(Collected data entries)
>>>>
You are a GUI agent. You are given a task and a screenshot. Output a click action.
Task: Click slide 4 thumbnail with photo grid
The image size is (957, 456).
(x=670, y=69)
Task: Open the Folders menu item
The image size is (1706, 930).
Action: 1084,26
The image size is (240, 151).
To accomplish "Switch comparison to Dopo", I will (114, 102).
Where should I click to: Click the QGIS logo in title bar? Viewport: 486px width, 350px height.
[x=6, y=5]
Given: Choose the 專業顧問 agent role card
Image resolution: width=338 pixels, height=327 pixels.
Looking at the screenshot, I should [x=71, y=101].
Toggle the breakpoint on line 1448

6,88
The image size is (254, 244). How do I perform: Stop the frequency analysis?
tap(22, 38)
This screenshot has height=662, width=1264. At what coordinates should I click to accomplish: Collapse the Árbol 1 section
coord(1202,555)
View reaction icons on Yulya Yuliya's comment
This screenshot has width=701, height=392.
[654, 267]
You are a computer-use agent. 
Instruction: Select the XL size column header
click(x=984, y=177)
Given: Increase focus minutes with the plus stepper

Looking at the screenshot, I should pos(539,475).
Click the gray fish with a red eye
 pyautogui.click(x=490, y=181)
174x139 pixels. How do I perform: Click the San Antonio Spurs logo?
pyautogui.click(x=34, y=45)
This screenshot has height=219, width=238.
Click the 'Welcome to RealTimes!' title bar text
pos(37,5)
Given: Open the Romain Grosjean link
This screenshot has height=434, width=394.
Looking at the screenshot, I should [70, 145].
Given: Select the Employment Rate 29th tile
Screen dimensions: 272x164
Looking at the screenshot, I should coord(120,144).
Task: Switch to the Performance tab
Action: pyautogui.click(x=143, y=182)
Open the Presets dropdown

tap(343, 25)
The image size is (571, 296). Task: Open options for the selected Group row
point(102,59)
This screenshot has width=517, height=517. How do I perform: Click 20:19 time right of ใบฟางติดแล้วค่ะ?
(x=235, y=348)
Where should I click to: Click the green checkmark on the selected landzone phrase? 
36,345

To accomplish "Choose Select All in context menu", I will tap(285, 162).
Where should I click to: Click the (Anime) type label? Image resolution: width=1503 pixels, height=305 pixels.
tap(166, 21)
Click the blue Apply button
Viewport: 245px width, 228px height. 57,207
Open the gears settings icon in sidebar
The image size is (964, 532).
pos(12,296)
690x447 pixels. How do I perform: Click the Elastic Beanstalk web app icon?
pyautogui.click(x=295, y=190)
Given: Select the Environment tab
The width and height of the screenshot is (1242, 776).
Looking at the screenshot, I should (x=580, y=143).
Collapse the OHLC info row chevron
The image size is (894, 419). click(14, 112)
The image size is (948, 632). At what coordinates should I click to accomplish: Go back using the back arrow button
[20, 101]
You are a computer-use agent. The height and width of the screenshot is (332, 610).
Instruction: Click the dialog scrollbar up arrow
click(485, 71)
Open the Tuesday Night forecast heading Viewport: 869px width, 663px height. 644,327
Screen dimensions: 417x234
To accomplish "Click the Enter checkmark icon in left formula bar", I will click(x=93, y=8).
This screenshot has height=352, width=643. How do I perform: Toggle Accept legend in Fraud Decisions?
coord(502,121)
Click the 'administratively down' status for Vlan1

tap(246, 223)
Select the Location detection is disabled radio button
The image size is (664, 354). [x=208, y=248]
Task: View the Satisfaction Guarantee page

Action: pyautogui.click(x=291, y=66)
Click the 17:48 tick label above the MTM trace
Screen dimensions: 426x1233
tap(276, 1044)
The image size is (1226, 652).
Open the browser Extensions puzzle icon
<<<<
- _Assigned task_:
Set the data down again in full, exactly as given.

- _Result_:
You are a GUI agent. You are given a task and a screenshot. Output a click action.
Task: Click slide 4 thumbnail with photo grid
The image size is (957, 456).
(x=670, y=69)
Task: Open the Folders menu item
The image size is (1706, 930).
Action: 1084,26
The image size is (240, 151).
To accomplish "Switch comparison to Dopo", I will (114, 102).
Where should I click to: Click the QGIS logo in title bar? Viewport: 486px width, 350px height.
[x=6, y=5]
Given: Choose the 專業顧問 agent role card
Image resolution: width=338 pixels, height=327 pixels.
Looking at the screenshot, I should [x=71, y=101].
Toggle the breakpoint on line 1448

6,88
The image size is (254, 244). How do I perform: Stop the frequency analysis?
tap(22, 38)
This screenshot has height=662, width=1264. At what coordinates should I click to accomplish: Collapse the Árbol 1 section
coord(1202,555)
View reaction icons on Yulya Yuliya's comment
This screenshot has width=701, height=392.
[654, 267]
You are a computer-use agent. 
Instruction: Select the XL size column header
click(x=984, y=177)
Given: Increase focus minutes with the plus stepper

Looking at the screenshot, I should pos(539,475).
Click the gray fish with a red eye
 pyautogui.click(x=490, y=181)
174x139 pixels. How do I perform: Click the San Antonio Spurs logo?
pyautogui.click(x=34, y=45)
This screenshot has height=219, width=238.
Click the 'Welcome to RealTimes!' title bar text
pos(37,5)
Given: Open the Romain Grosjean link
This screenshot has height=434, width=394.
Looking at the screenshot, I should [70, 145].
Given: Select the Employment Rate 29th tile
Screen dimensions: 272x164
Looking at the screenshot, I should coord(120,144).
Task: Switch to the Performance tab
Action: pyautogui.click(x=143, y=182)
Open the Presets dropdown

tap(343, 25)
The image size is (571, 296). Task: Open options for the selected Group row
point(102,59)
This screenshot has width=517, height=517. How do I perform: Click 20:19 time right of ใบฟางติดแล้วค่ะ?
(x=235, y=348)
Where should I click to: Click the green checkmark on the selected landzone phrase? 
36,345

To accomplish "Choose Select All in context menu", I will tap(285, 162).
Where should I click to: Click the (Anime) type label? Image resolution: width=1503 pixels, height=305 pixels.
tap(166, 21)
Click the blue Apply button
Viewport: 245px width, 228px height. 57,207
Open the gears settings icon in sidebar
The image size is (964, 532).
pos(12,296)
690x447 pixels. How do I perform: Click the Elastic Beanstalk web app icon?
pyautogui.click(x=295, y=190)
Given: Select the Environment tab
The width and height of the screenshot is (1242, 776).
Looking at the screenshot, I should (x=580, y=143).
Collapse the OHLC info row chevron
The image size is (894, 419). click(14, 112)
The image size is (948, 632). At what coordinates should I click to accomplish: Go back using the back arrow button
[20, 101]
You are a computer-use agent. The height and width of the screenshot is (332, 610).
Instruction: Click the dialog scrollbar up arrow
click(485, 71)
Open the Tuesday Night forecast heading Viewport: 869px width, 663px height. 644,327
Screen dimensions: 417x234
To accomplish "Click the Enter checkmark icon in left formula bar", I will click(x=93, y=8).
This screenshot has height=352, width=643. How do I perform: Toggle Accept legend in Fraud Decisions?
coord(502,121)
Click the 'administratively down' status for Vlan1

tap(246, 223)
Select the Location detection is disabled radio button
The image size is (664, 354). [x=208, y=248]
Task: View the Satisfaction Guarantee page

Action: pyautogui.click(x=291, y=66)
Click the 17:48 tick label above the MTM trace
Screen dimensions: 426x1233
tap(276, 1044)
The image size is (1226, 652).
Open the browser Extensions puzzle icon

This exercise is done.